◆ QUOTED PASSAGE ◆
## start
# Write metadata from recovered images?



## squidman (Nov 23, 2018)

I managed to lose about 80 images from SDHC cards that I did not save in Lightroom Classic.   Using the Adobe script to recover images from previews I sucessfully recovered the lost images as jpegs. I would like to recover the metadata for each preview , specifically the location and GPS data, that are shown in the metadata column of the Library window. I welcome all and any suggestions. The “write to file” instruction does. Not work in my case since the preview data can not be refreshed since the originals are absent.  ThanksCLassic


----------



## Philippe Coudé du Foresto (Nov 24, 2018)

What do you mean by "I did not save In Lightroom Classic" ?  If by this this you mean "import in LR", they should still be referenced in the catalog with their metadata. You could then copy these info back to image recovered from the preview.
If they were not impirted in LR, you couldn't have a previexw of these images.


----------



## squidman (Nov 25, 2018)

Thank you  so much for your suggestion Phillipe.
Sadly, things are not so simple. The images were  erased  from the SDHC cards, but do still appear in my catalog as the second of two folders:labelled Internal SSD and Sony, the name of my data card. Under "Sony" there are 2 entries under the folder labelled SONY:100MSDCF and 101MSDCF. In the former are 62 images, in the latter: 18. Previews for all 62 deleted images are present under LIBRARY and the corresponding metadata are given in the usual Metadata section at the right of the previews display.  As I mentioned earlier, I successfully used the Adobe supplied script to generate JPEG images for all 62 Previews saved in a Desktop file. I used data recovery software in unsuccessful attempts to recover  the images from both my SSD and the SDHC card labelled "SONY" on my MacBook Air where the images were written originally. These images are important to me because they are of sundry things I observed on my trip to the Antartica Peninsula this past January and February. I was using a new Sony DSC-RX 10 M4 camera which has the equivalent of a max 600mm zoom! In additional to the GPS data for images taken with my iPhone X,  the Sony camera allowed me to connect to my iPhone and obtain the GPS data from it ,  which were written into the appropriate image metadata. Sorry to be so long winded, but as best as I can determine the orinal images no longer exist. I hope the attached screenshot gives a clear picture of the situation.  Bill


----------



## Philippe Coudé du Foresto (Nov 25, 2018)

I'm surprised that folders/images on the SD card are referenced in the catalog. When I import from memory card, my LR never allows me to reference the files on the card by using  ADD. Instead, I have to COPY the file somewhere on a HD where they are referenced in my catalog. Strange but this will be useful in your case.
The important consequence is that these lost images are still referenced in your catalog which therefore still contains all their metadata like GPS coordinates.
## end
◆ SHORT TASK A ◆
In the Lightroom metadata thread, what camera model was squidman using on the trip?
◆ SHORT TASK B ◆
Output the passage of the Lightroom metadata thread between "I managed to" and "from the preview.", inclusive, word for word.

◆ Item-finding records ◆
## start
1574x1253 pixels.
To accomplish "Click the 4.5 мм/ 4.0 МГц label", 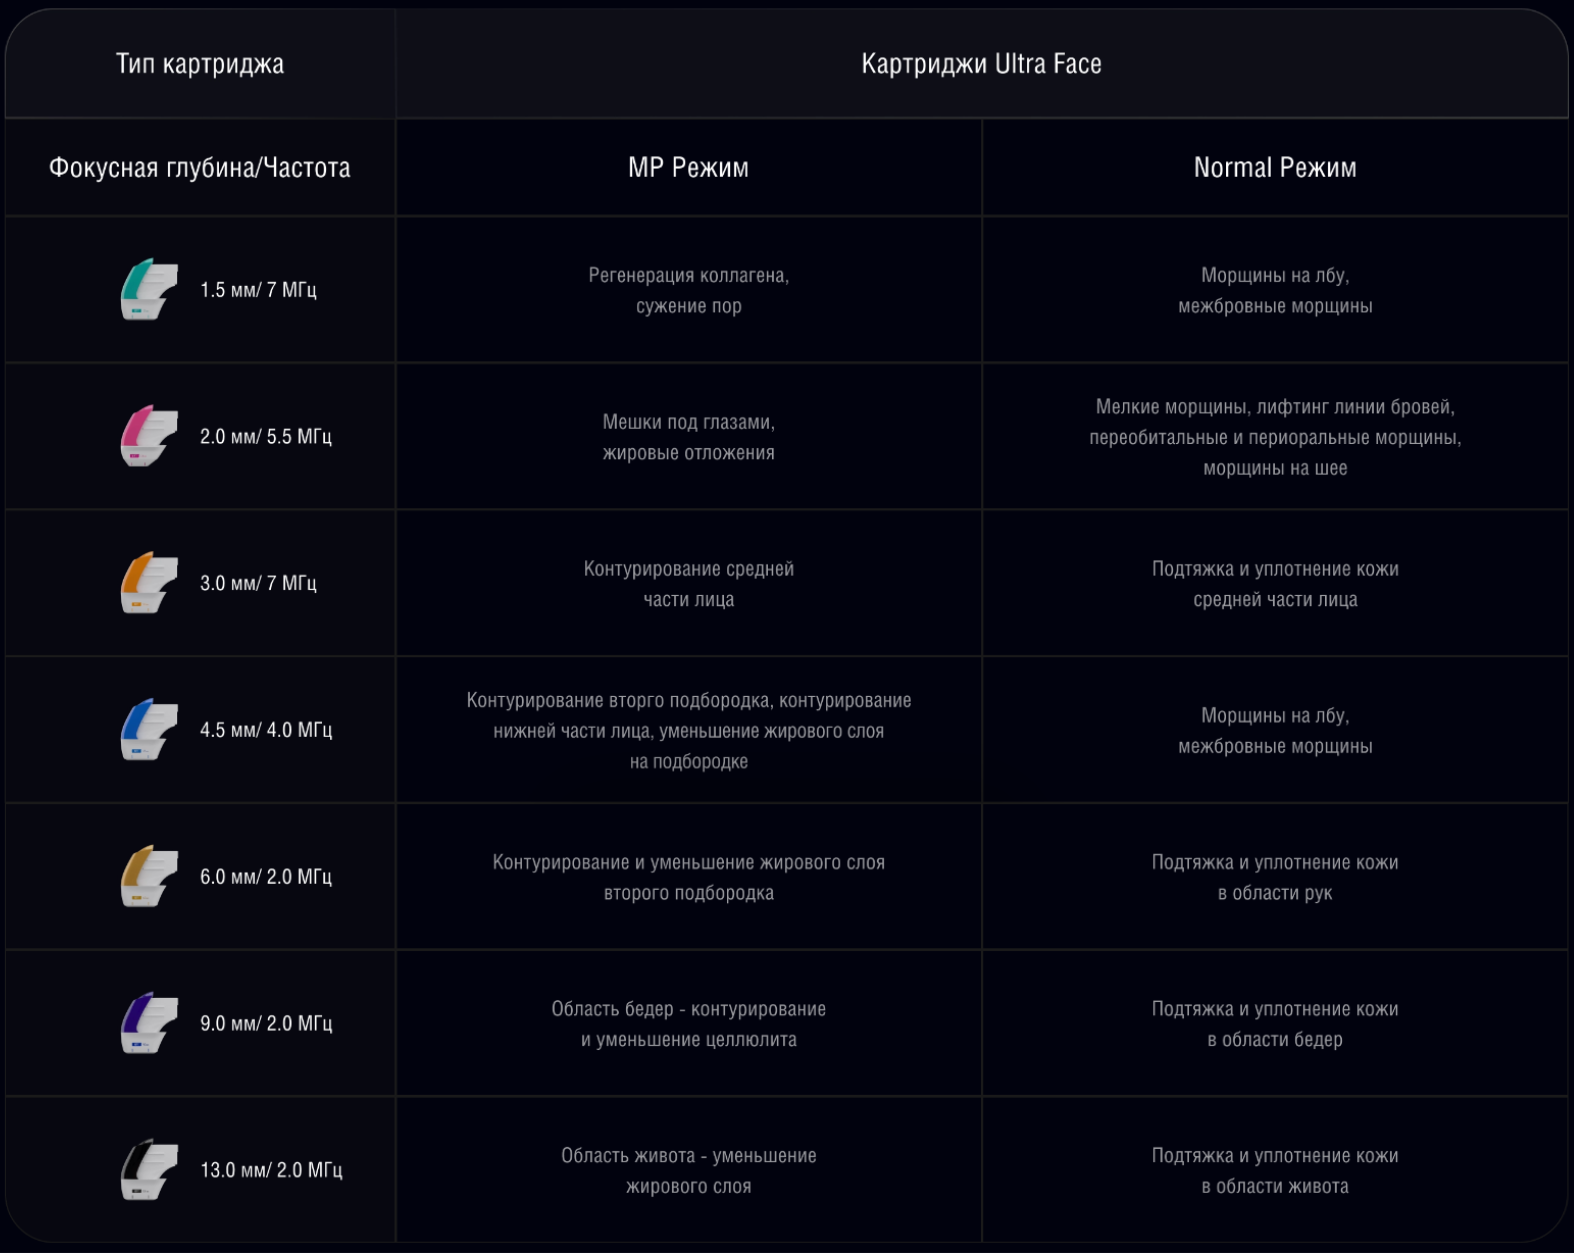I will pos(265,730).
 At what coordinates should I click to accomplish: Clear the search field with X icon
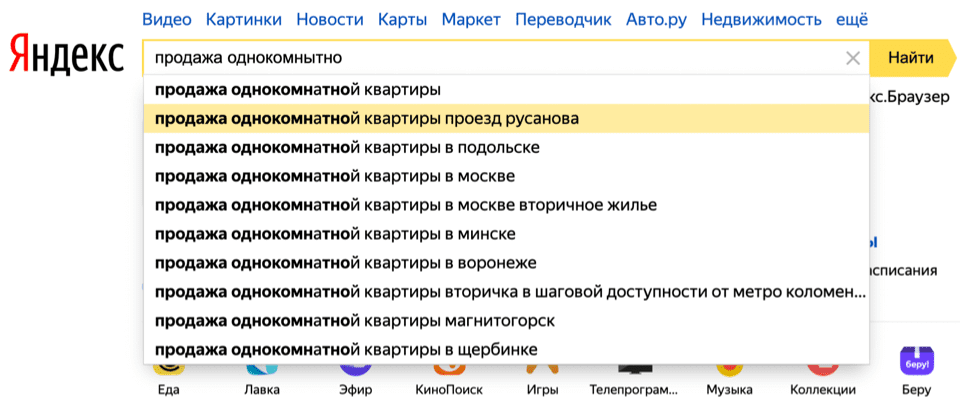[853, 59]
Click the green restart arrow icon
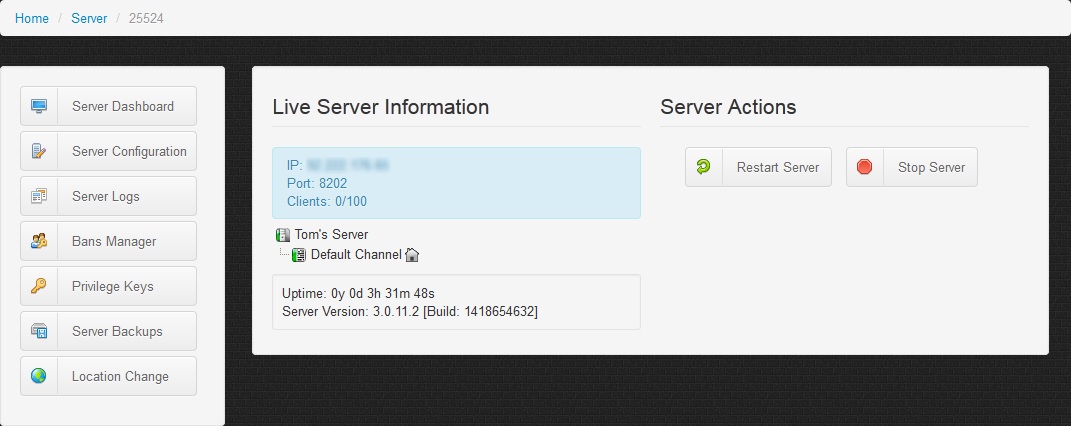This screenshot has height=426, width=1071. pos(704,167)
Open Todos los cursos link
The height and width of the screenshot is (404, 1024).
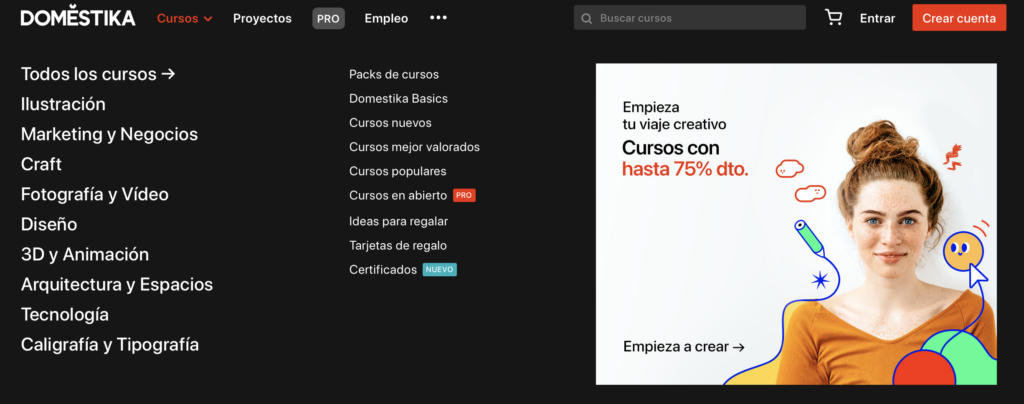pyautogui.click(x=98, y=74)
## end
◆ FINAL RESULT A ◆
A Sony DSC-RX 10 M4.

◆ FINAL RESULT B ◆
I managed to lose about 80 images from SDHC cards that I did not save in Lightroom Classic.   Using the Adobe script to recover images from previews I sucessfully recovered the lost images as jpegs. I would like to recover the metadata for each preview , specifically the location and GPS data, that are shown in the metadata column of the Library window. I welcome all and any suggestions. The “write to file” instruction does. Not work in my case since the preview data can not be refreshed since the originals are absent.  ThanksCLassic


----------



## Philippe Coudé du Foresto (Nov 24, 2018)

What do you mean by "I did not save In Lightroom Classic" ?  If by this this you mean "import in LR", they should still be referenced in the catalog with their metadata. You could then copy these info back to image recovered from the preview.